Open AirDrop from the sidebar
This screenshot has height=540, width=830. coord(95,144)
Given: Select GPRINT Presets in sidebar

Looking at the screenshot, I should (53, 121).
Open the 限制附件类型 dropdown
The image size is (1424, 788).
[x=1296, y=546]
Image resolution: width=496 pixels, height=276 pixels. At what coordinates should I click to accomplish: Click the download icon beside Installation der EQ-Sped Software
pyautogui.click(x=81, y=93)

» Task description
All the records, from the first line to the last: repeat them exactly.

» Reply
Open AirDrop from the sidebar
This screenshot has height=540, width=830. coord(95,144)
Given: Select GPRINT Presets in sidebar

Looking at the screenshot, I should (53, 121).
Open the 限制附件类型 dropdown
The image size is (1424, 788).
[x=1296, y=546]
Image resolution: width=496 pixels, height=276 pixels. At what coordinates should I click to accomplish: Click the download icon beside Installation der EQ-Sped Software
pyautogui.click(x=81, y=93)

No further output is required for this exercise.